Abstract: Correspondence, photographs, etc., of Helen Keller, a deafblind humanitarian and author.
There is related material at the Schlesinger Library; see Papers of Helen Keller, 1898-2003 (SC 11.).
At the age of nineteen months, due to an attack of scarlet fever, Helen Keller lost her senses of sight and hearing. Helen's parents requested that a teacher from the Perkins Institution in Boston, Massachusetts, be sent to instruct the child soon thereafter. Miss Anne M. Sullivan was sent to Helen's home in Tuscumbia, Alabama, to train her according to the methods of Dr. S. G. Howe. From 1888 onwards, at the Perkins Institution, and under Miss Sarah Fuller at the Horace Mann School in New York, she not only learned to read, write, and talk, but became proficient to some degree in the ordinary education curriculum, several languages, and mathematics. Unfortunately, no exact record of the steps of her education was kept. In 1900, Miss Keller entered Radcliffe College where, with the aid of tutors and special proctors (and, of course, her friend and teacher Anne Sullivan Macy, who remained with her throughout), Helen graduated cum laude in 1904. After her college education, Miss Keller began working extensively in causes for the blind all over the world. She made many tours and held fund-raising benefits for the American Foundation for the Blind. During and after World War II she was untiring in her efforts to aid blinded veterans, orphans, and refugees. Various honors, awards, and honorary degrees and citations were conferred upon Miss Keller by foreign governments and civic, educational, and welfare organizations throughout the U.S. Helen Keller represents one of the most remarkable cases to date of a person who overcame natural disabilities to develop knowledge and an exceptionally wide general culture. Her writings include: Optimism (1903), "The Song of the Stone Wall" (1910), Helen Keller's Journal (1938), Teacher (1955), and others.

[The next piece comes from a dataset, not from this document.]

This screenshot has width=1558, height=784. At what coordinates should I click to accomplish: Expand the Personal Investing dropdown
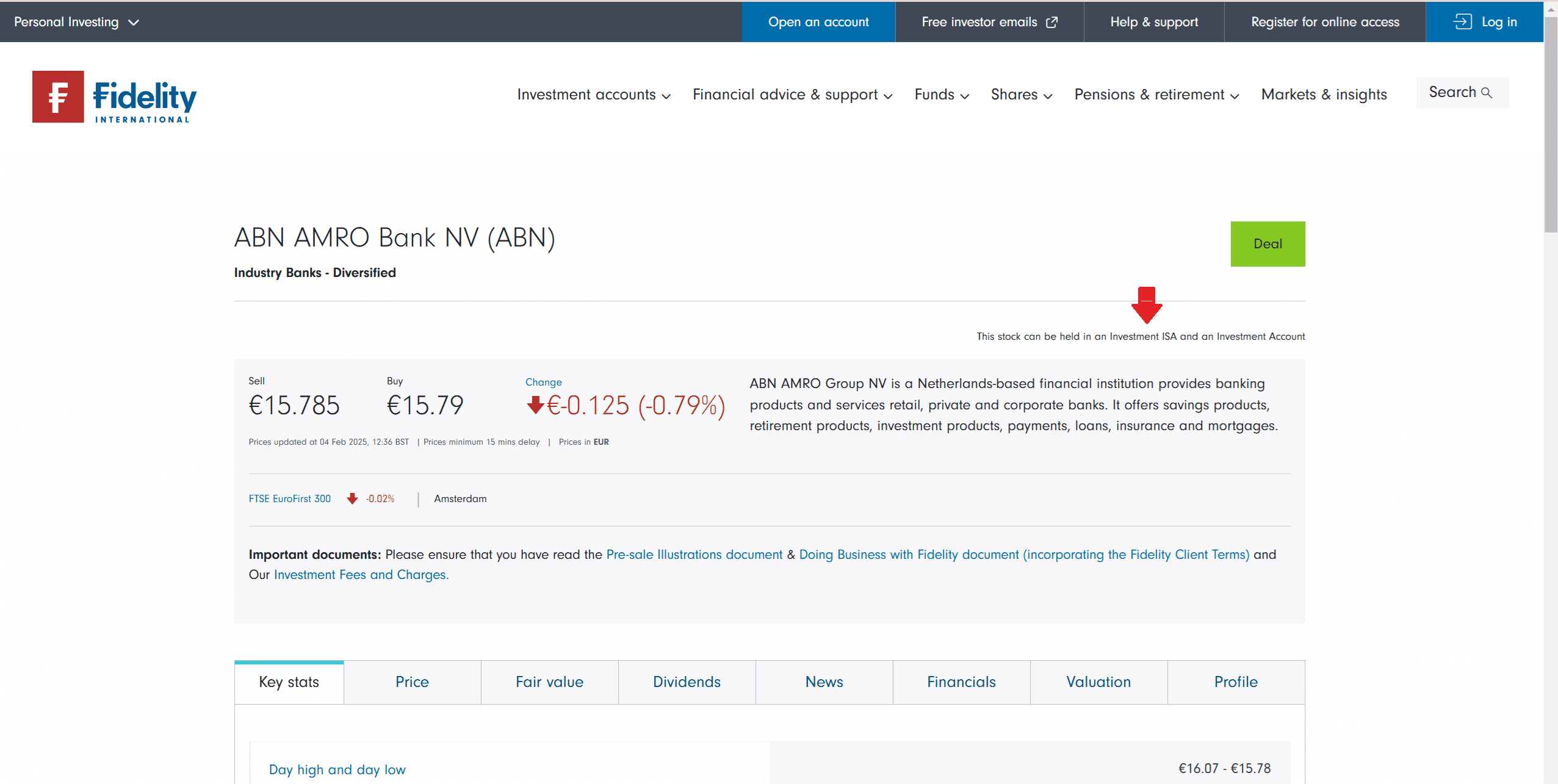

The Helen Keller Collection covers the period from 1900 to 1968. The papers in the collection contain biographical data in the form of correspondence, photographs, and newspaper clippings. Among the correspondence are letters by Ella J. Spooner and others about Miss Keller's Radcliffe experience, which help to shed some light on some of the difficulties she encountered in obtaining her degree. Also included are fund-raising letters written by Miss Keller at various points of her life-long work with the American Foundation for the Blind. A tour itinerary from a 1947 trip to the Far East gives an indication of Miss Keller's varied activities in finding help for blind people all over the world, and a 1910 poem by Miss Keller reveals her spirit and eloquence in the face of great obstacles. Some photographs of Helen Keller and famous people with whom she met from time to time are also in this collection, as well as more personal photographs of this humanitarian.